A sophisticated cyber attack on accountancy firm Deloitte has reportedly compromised the confidential emails and plans of some of its blue-chip clients, the Guardian reported, adding that the hackers might have accessed its client's usernames, passwords and personal details.
Deloitte, which is registered in London and has its global headquarters in New York, fell against a cyber attack that they caught in March but it is possible that the breach might have begun last October or November.
The hacker compromised the firm's global email server through an "administrator's account" that, in theory, gave them privileged, unrestricted "access to all areas", the report said late on Monday.
Deloitte, which reported a record $37 billion revenue last year, provides high-end cybersecurity advice to some of the world's biggest banks, multinational companies, media enterprises, pharmaceutical firms and government agencies.
Six of Deloitte's clients were told that their information, which was stored in the Microsofts' Azure cloud service, was "impacted" by the hack.
Meanwhile, Deloitte confirmed that it fell victim to a hack and insisted "only a small number of its clients have impacted".

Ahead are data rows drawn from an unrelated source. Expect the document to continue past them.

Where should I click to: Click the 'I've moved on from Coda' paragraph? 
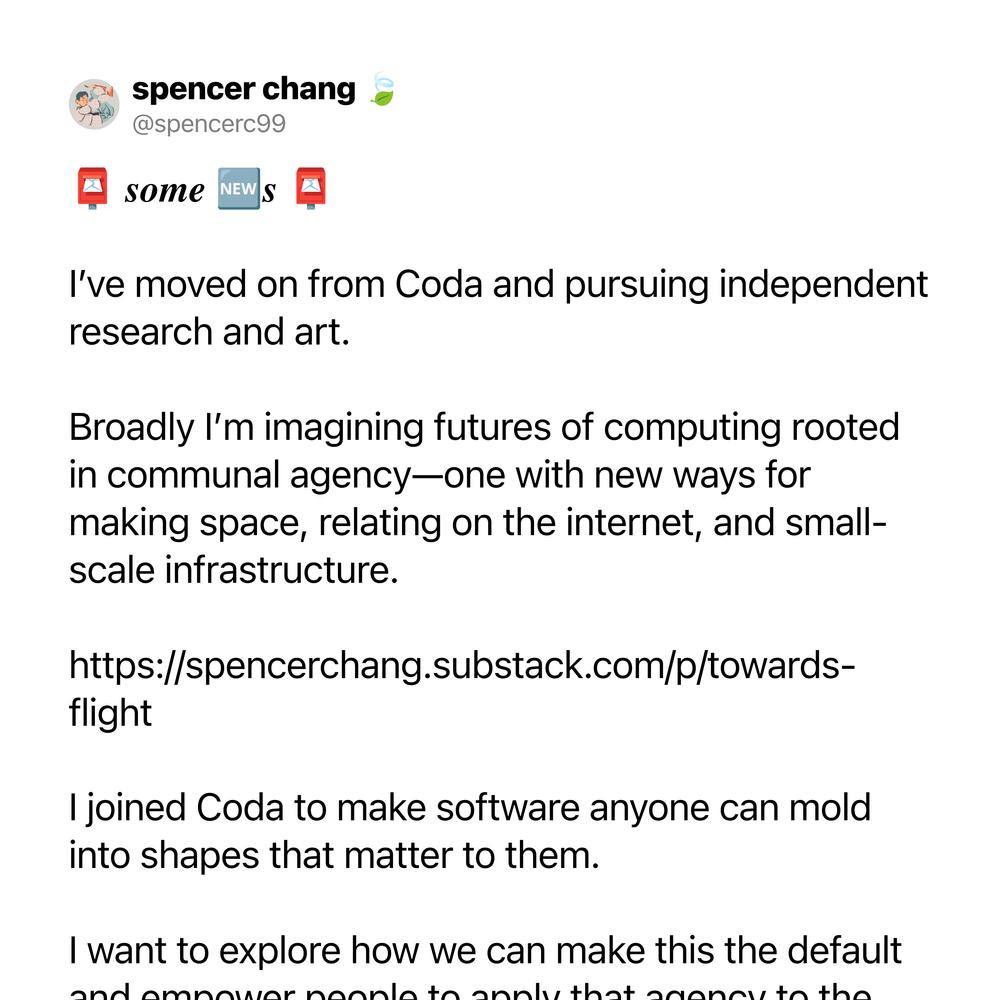[x=498, y=308]
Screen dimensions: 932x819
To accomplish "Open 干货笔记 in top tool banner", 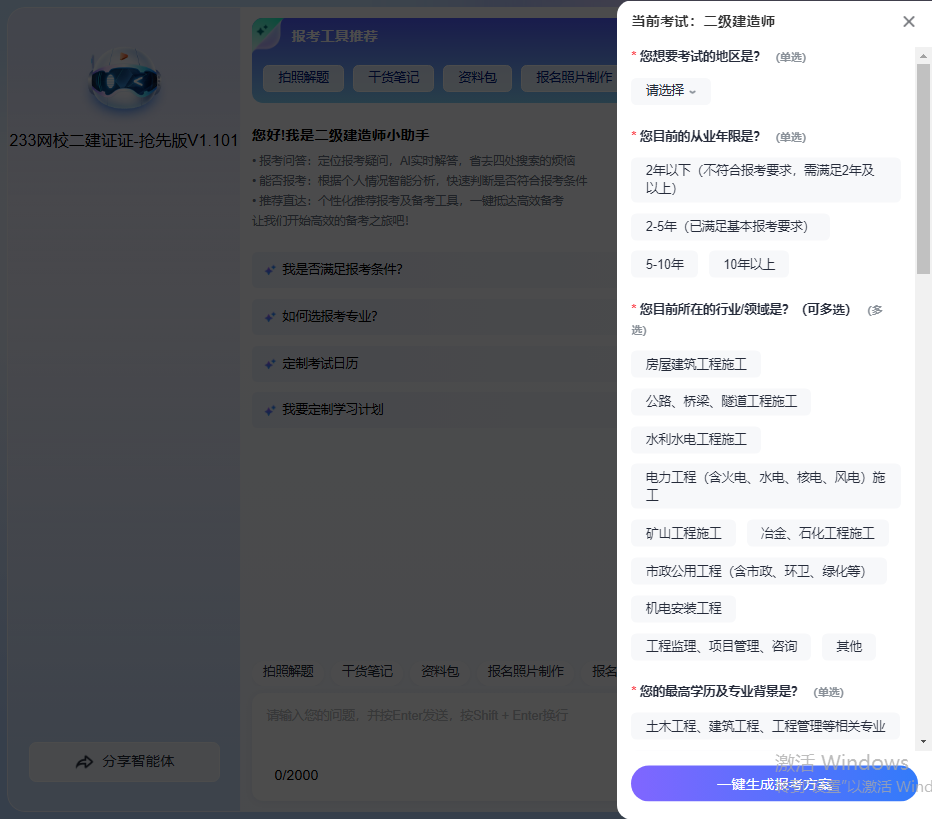I will [393, 77].
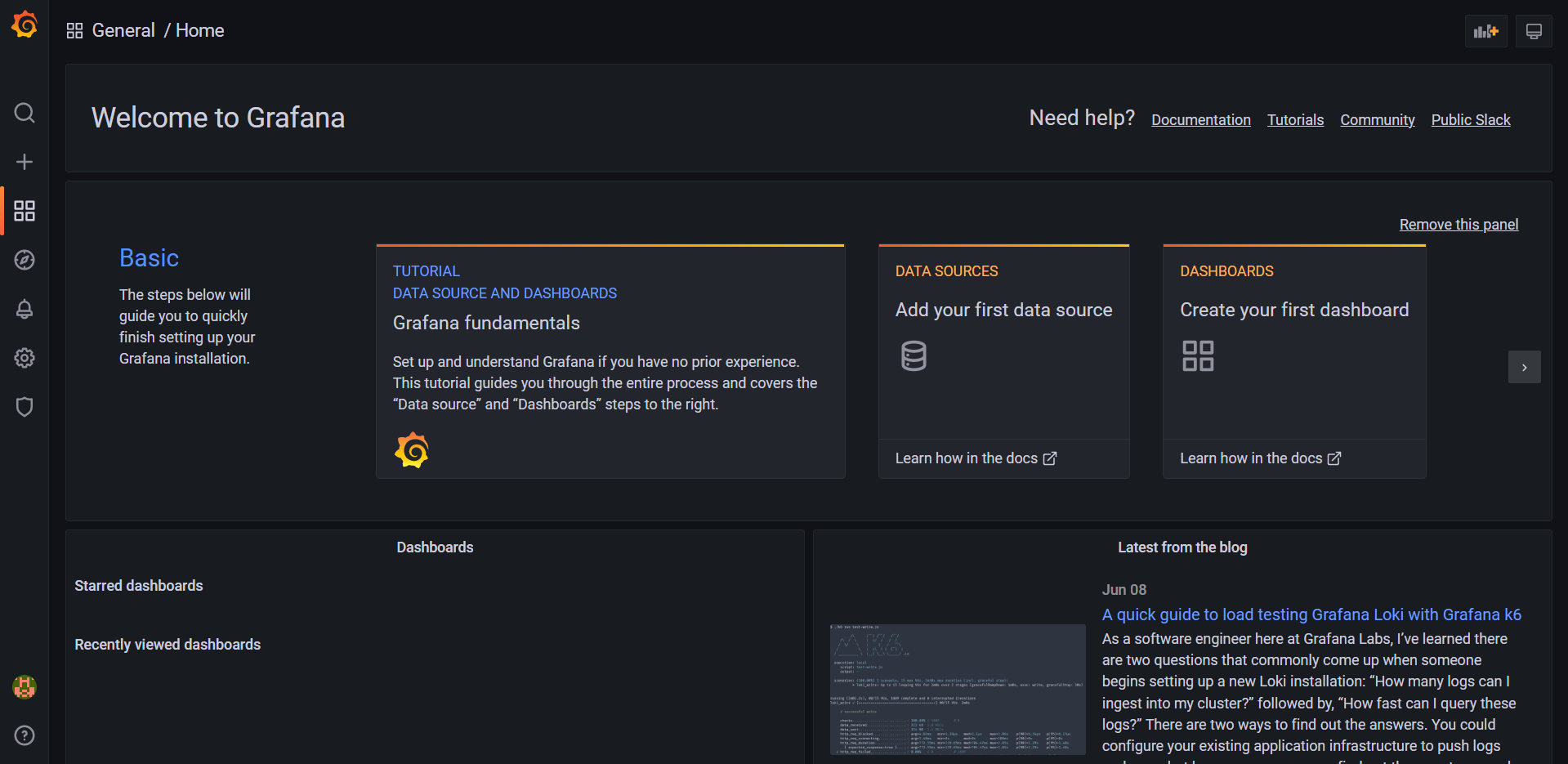The image size is (1568, 764).
Task: Open the Loki k6 blog post thumbnail
Action: click(x=957, y=689)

"In response to a cyber incident, Deloitte implemented its comprehensive security protocol and began an intensive and thorough review including mobilising a team of cybersecurity and confidentiality experts inside and outside of Deloitte," a spokesperson was quoted as saying.
"The review has enabled us to understand what information was at risk and what the hacker actually did, and demonstrated that no disruption has occurred to client businesses, to Deloitte's ability to continue to serve clients, or to consumers," the spokesperson added.
Deloitte did not tell which of its clients, that include US government agencies, have been impacted, but said: "As part of the review, Deloitte has been in contact with the very few clients impacted and notified governmental authorities and regulators."
The company said it would continue to evaluate the matter and take additional steps as required.